Moraes detalhou a cadeia de ações dos invasores que comprova a intenção de provocar um golpe de Estado.

"Estavam aqui com uma finalidade golpista, de derrubar o governo, de acabar com a democracia, de pedir intervenção militar e de destruir a sede dos Três Poderes. E houve apreensão de material gráfico com instruções, foram montadas depois barricadas para impedir acesso das forças policiais que foram chamadas. Utilizaram-se de mangueiras para jogar água contra os policiais. E tudo impulsionados uns pelos outros, exatamente o que ocorre em crime de autoria coletiva.

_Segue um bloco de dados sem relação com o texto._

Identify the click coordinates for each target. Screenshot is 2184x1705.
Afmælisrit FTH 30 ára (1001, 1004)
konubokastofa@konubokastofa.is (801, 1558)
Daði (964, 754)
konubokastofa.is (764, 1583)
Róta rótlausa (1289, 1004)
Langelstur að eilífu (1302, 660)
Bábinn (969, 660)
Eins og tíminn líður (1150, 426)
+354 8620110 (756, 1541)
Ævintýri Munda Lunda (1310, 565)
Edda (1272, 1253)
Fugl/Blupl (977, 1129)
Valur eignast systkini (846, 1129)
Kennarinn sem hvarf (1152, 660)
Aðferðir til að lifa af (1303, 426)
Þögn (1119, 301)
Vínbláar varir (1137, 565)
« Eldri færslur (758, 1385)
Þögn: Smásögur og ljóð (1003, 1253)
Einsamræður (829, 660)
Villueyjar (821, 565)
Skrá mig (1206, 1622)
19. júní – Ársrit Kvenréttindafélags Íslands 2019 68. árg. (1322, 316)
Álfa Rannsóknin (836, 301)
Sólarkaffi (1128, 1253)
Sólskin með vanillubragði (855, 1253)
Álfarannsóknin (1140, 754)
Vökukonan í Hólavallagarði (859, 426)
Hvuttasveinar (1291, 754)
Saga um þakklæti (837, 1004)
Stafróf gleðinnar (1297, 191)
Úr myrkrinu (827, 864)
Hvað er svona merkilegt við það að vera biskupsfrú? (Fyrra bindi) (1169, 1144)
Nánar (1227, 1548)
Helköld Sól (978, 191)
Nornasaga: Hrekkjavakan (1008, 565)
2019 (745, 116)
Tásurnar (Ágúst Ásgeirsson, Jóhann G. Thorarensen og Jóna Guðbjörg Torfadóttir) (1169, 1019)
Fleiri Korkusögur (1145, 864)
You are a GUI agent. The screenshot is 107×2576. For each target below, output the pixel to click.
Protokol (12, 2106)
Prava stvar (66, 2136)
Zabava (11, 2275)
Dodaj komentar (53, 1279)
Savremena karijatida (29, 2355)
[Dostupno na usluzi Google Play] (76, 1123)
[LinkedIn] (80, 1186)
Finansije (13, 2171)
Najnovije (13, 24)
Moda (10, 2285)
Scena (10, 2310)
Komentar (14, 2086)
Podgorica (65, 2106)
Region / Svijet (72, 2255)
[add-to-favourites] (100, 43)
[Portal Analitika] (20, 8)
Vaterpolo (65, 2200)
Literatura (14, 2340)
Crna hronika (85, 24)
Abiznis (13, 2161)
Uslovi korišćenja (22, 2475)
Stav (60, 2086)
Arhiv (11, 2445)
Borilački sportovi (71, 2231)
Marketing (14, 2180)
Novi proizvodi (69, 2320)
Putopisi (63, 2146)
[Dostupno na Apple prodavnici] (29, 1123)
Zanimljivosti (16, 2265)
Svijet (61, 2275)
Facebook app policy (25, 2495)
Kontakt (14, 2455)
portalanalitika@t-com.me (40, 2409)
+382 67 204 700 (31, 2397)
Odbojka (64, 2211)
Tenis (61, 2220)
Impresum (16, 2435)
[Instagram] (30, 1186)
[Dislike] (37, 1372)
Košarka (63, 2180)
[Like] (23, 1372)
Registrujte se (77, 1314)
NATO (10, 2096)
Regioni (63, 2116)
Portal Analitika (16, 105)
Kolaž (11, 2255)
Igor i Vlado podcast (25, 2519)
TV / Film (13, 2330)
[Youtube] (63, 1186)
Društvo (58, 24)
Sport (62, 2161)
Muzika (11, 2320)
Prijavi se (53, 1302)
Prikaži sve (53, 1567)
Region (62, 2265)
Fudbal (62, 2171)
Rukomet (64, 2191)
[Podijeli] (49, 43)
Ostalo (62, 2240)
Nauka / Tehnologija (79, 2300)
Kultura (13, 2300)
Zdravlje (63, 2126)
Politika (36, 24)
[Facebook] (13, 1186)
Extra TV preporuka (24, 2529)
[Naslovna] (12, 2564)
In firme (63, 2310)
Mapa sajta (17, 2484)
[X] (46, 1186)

O induzimento e instigação e a execução coletiva sempre com uma finalidade, que era derrubar o governo eleito e o clamor doentio por uma intervenção militar", declarou Moraes.

Sobre a conduta do réu, o relator afirmou que não há dúvida do cometimento dos crimes, já que Aécio confessou ter participado de um grupo golpista. Moraes afirmou, ainda, que o réu usava uma camiseta pedindo intervenção militar e fazia parte de uma organização criminosa. Citou também os vídeos que Aécio postou durante a invasão, quando incentivou os atos golpistas.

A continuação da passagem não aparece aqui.